■ **Exercise brief**
Copy exactly. Begin with the line that contains "At what coordinates should I click to accomplish: Select" and stop after the last line of the records.

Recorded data
-- Opening Marker --

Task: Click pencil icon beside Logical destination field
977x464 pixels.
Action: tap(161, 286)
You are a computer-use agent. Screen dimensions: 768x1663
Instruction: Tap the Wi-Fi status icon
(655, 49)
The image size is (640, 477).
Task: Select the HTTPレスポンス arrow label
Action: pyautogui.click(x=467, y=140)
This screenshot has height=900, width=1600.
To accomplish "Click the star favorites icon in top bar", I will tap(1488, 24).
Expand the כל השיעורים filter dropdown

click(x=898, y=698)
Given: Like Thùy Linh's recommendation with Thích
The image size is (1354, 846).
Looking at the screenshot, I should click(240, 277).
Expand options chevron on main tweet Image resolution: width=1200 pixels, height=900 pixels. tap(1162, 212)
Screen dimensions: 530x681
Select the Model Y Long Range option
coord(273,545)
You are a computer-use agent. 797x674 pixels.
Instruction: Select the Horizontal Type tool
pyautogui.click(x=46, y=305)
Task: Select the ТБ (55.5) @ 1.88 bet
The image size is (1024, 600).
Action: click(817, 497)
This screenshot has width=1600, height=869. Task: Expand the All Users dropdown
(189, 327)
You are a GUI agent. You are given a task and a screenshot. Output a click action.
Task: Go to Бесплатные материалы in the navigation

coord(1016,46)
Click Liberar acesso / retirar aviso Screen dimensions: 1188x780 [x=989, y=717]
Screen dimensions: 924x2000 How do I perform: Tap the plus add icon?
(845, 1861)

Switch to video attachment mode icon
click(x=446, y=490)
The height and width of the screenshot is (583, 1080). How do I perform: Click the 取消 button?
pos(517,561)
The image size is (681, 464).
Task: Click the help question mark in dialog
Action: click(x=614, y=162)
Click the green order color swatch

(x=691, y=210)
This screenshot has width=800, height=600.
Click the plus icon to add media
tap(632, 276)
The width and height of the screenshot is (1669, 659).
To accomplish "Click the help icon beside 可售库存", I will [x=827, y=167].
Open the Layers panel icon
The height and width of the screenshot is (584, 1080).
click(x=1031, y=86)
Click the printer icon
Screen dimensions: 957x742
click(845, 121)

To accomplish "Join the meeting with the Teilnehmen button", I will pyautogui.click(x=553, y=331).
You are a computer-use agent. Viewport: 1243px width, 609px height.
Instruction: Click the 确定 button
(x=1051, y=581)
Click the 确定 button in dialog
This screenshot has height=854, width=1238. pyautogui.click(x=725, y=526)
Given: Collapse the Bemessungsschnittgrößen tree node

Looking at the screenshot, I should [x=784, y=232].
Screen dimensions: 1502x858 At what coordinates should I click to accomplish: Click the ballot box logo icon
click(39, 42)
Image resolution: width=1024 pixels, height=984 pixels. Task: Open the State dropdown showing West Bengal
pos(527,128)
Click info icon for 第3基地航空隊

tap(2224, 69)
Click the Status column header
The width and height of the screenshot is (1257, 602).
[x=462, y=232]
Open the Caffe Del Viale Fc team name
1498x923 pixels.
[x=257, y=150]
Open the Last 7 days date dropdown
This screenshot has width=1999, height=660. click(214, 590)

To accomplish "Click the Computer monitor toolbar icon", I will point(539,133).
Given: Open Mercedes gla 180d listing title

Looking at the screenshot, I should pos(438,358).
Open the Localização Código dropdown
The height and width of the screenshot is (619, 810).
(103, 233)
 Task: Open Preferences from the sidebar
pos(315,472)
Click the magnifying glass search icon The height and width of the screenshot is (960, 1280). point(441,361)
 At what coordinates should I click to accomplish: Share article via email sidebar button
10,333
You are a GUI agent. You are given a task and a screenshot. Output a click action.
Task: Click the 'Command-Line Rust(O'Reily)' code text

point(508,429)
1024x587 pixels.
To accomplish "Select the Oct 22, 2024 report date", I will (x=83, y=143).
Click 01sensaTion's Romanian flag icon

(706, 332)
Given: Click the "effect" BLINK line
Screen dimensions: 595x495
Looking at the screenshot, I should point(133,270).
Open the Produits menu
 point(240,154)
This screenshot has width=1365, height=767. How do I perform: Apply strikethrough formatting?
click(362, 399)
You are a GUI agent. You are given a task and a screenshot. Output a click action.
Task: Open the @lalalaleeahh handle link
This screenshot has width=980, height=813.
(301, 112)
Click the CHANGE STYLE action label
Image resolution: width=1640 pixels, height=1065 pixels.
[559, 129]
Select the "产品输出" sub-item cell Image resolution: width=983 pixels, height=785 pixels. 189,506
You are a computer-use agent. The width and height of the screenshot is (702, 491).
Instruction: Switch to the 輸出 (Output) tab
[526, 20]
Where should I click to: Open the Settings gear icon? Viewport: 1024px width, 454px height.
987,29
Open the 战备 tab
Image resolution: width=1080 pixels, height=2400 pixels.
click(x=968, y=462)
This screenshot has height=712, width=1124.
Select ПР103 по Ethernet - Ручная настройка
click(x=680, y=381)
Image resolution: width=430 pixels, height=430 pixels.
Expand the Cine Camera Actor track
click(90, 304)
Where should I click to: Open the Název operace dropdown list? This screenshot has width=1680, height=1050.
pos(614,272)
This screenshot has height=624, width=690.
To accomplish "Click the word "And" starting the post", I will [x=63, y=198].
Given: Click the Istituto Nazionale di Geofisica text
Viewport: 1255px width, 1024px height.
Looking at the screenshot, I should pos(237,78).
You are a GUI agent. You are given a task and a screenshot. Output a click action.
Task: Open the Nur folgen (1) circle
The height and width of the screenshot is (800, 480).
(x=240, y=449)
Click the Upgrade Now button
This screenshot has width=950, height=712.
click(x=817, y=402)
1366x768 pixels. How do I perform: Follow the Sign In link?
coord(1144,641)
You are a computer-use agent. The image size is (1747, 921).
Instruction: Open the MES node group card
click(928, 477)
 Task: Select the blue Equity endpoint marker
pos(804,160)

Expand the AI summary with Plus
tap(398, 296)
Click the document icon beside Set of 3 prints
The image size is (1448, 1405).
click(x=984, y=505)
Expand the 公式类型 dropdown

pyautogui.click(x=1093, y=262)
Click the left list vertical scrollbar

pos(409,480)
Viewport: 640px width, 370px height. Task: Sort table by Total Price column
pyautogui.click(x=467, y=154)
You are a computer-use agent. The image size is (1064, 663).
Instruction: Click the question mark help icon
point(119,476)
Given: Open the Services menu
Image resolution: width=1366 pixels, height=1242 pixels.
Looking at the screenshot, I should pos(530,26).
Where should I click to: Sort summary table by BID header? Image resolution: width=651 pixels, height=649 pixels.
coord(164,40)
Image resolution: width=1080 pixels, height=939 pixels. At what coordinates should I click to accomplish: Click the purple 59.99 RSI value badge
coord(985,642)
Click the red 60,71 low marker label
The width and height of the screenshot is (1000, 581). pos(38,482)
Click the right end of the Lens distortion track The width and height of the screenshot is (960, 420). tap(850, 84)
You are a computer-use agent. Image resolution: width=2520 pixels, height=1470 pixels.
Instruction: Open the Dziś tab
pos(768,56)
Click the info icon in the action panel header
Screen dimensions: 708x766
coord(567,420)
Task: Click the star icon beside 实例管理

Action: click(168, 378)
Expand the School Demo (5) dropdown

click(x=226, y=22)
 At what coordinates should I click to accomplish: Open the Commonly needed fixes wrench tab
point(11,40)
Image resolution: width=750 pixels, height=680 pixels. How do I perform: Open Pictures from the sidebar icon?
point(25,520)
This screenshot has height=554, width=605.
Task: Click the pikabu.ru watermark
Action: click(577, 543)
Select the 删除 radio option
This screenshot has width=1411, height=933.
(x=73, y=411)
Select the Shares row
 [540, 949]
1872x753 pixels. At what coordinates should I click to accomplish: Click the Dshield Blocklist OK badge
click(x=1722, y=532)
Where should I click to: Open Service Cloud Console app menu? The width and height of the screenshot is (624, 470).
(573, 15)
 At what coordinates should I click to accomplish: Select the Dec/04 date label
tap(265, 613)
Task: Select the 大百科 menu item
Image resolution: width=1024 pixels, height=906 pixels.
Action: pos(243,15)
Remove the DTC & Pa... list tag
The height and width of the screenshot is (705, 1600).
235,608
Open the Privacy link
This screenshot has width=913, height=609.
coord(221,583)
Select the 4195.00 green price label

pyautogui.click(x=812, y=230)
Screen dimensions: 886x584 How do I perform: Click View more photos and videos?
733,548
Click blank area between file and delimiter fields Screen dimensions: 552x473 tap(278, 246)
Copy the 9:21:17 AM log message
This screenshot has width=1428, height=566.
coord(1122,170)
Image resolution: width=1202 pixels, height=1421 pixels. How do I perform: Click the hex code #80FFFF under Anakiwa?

-- Closing Marker --

■ **Answer below**
 At what coordinates should I click to accomplish: Select the Dec/04 date label
tap(265, 613)
Task: Select the 大百科 menu item
Image resolution: width=1024 pixels, height=906 pixels.
Action: pos(243,15)
Remove the DTC & Pa... list tag
The height and width of the screenshot is (705, 1600).
235,608
Open the Privacy link
This screenshot has width=913, height=609.
coord(221,583)
Select the 4195.00 green price label

pyautogui.click(x=812, y=230)
Screen dimensions: 886x584 How do I perform: Click View more photos and videos?
733,548
Click blank area between file and delimiter fields Screen dimensions: 552x473 tap(278, 246)
Copy the 9:21:17 AM log message
This screenshot has width=1428, height=566.
coord(1122,170)
Image resolution: width=1202 pixels, height=1421 pixels. How do I perform: Click the hex code #80FFFF under Anakiwa?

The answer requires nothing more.